I expect that down the road the hyperscalers will also be using our compute solution as part of the overall Akamai platform. Some of the hyperscalers’ [parent companies Amazon and Microsoft] are our largest customers, and some are really good partners as well. It just broadens the capabilities that they can do on Akamai. I expect they will have applications that they're going to want to have running on containers or VMs in hundreds of places close to end users, and Akamai will have that capability. We're pretty unique in that.

What products or services do you need to add to entice enterprises? Will you offer managed services in the future?

There's certain base capabilities that we're in the process of adding — VPC, reliability zones, getting it to be PCI-compliant, FedRAMP-compliant, that sort of thing — just sort of basics. Linode has a good ecosystem of apps on top of it [that are] not managed today. And so for those customers that want to have managed third-party apps on top of Linode and not do it themselves, yes, we would be offering that capability over time or in conjunction with partners that would do the management of the services for them.

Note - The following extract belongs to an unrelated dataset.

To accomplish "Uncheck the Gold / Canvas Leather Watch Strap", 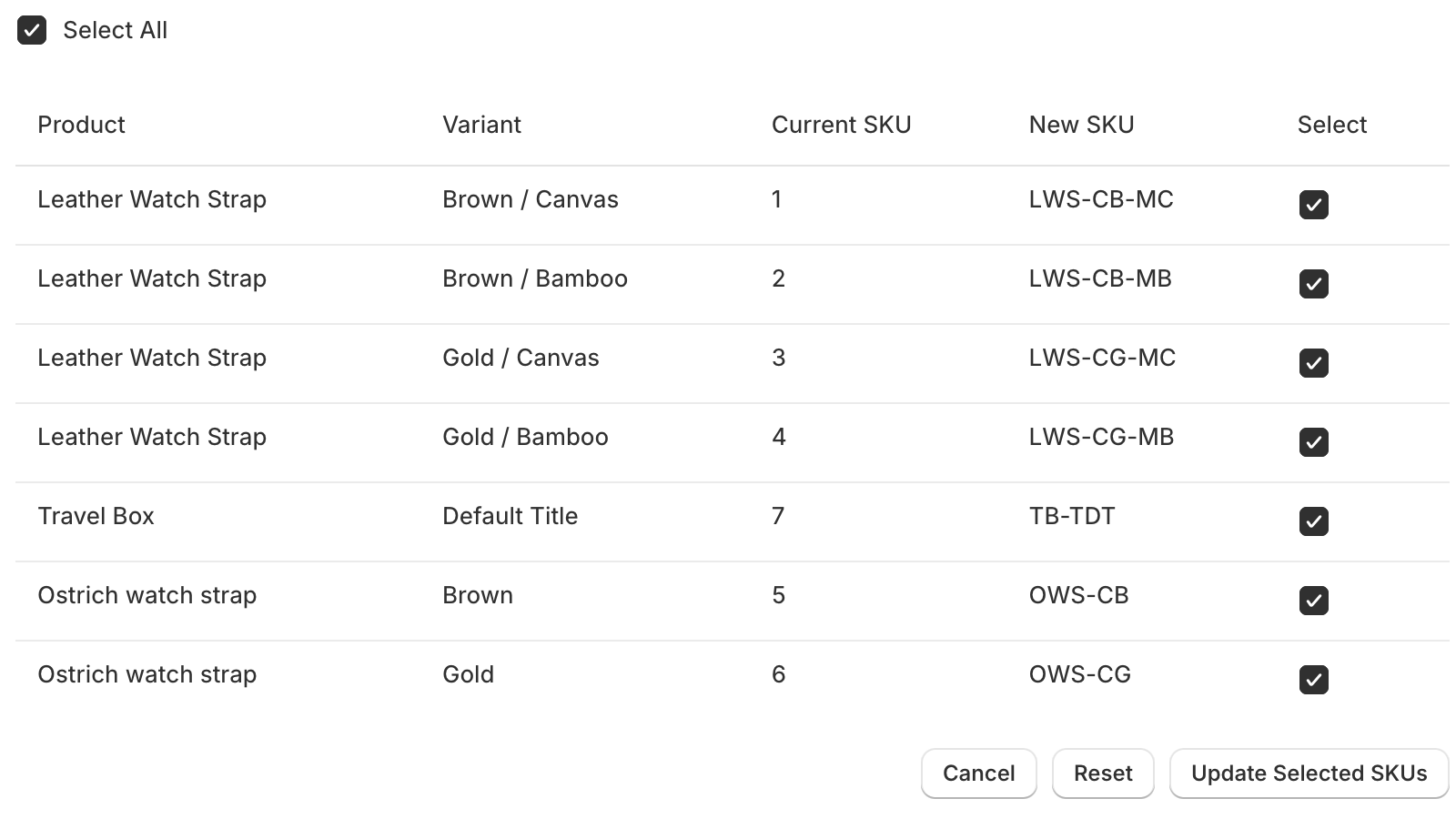I will point(1314,364).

What edge computing products and services do you have today and what industries are using them?

There's a variety of things we do. We have a JavaScript engine that's running on all our edge servers, and customers can use that to create functions as a service. We also create packaged functions, we call them Cloudlets. In some cases, our customers created those, and then we offer them to other customers. So things you'd like to do with a website or application, A/B testing, failover capabilities, personalized content. And there's a special class of capabilities we call Edge Side Includes, which we launched in 2001, that allows our customers to program their page so it's dynamically assembled on the edge. We have thousands of customers using that today — have for close to 20 years.

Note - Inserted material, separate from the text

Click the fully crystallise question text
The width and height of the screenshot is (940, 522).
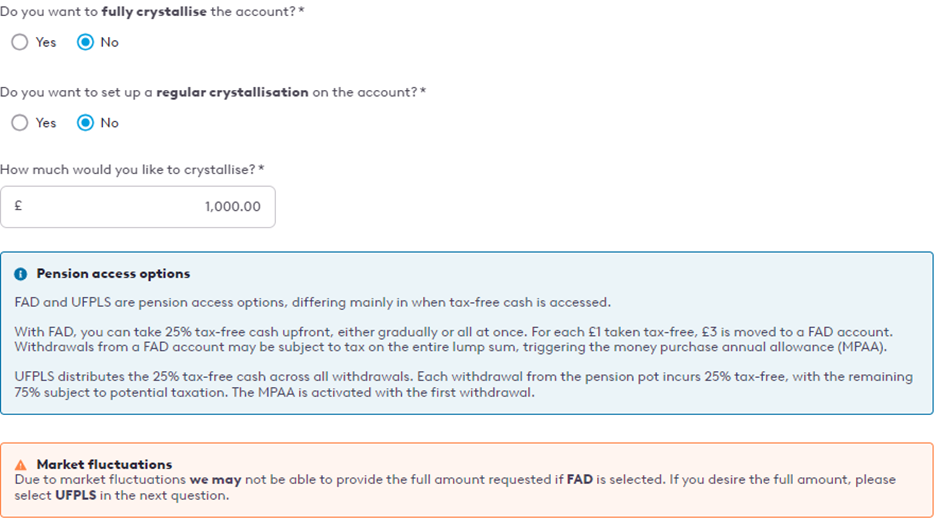[152, 11]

Delivery is still your largest business, but the growth is slowing. What's driving that, and do you expect it to recede to pre-COVID levels?

The traffic is growing, [just] not at as fast a rate. We're in a year now where it's a non-COVID year lapping on top of a COVID year, and so people are outside more, they're actually going back and doing shopping in stores more, so there's less traffic growth. I think this year will not be a strong year in terms of the delivery business revenue. Next year you get back into a more normal situation where you have a non-COVID year over a non-COVID year, and so you have more of normal dynamics then.

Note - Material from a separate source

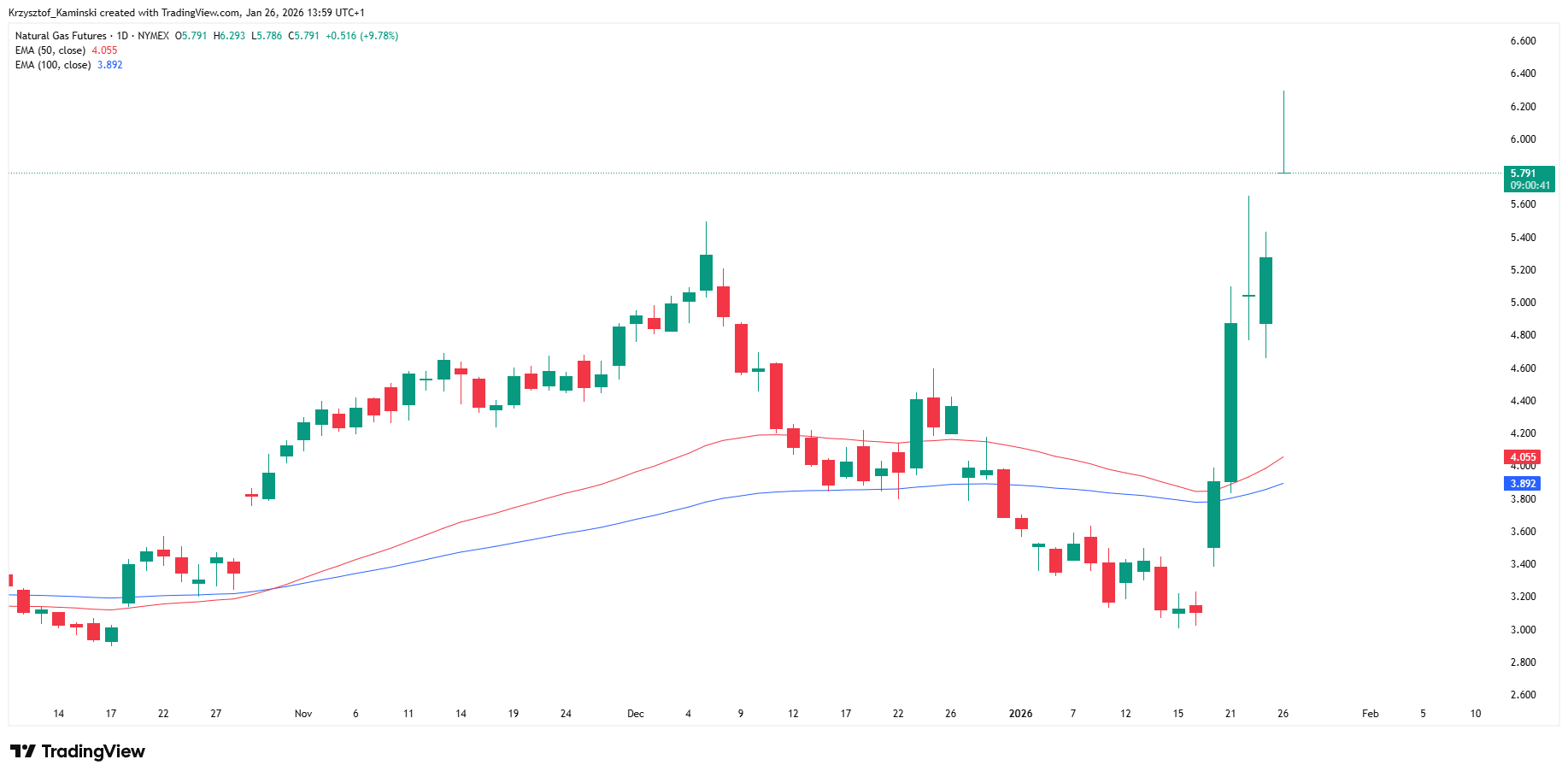The height and width of the screenshot is (777, 1568).
Task: Click the EMA (50, close) legend label
Action: tap(50, 50)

The main verticals for delivery are sort of two components. There's the big traffic verticals, which would be OTT and media: software, gaming downloads. Then there's the transaction verticals, which don't have a lot of traffic, but have high value for the traffic that they have, and that would be led by commerce, retail, hospitality and so forth. They're all growing traffic, but not nearly at the rates that they were.

This story was updated to correct a few transcription errors.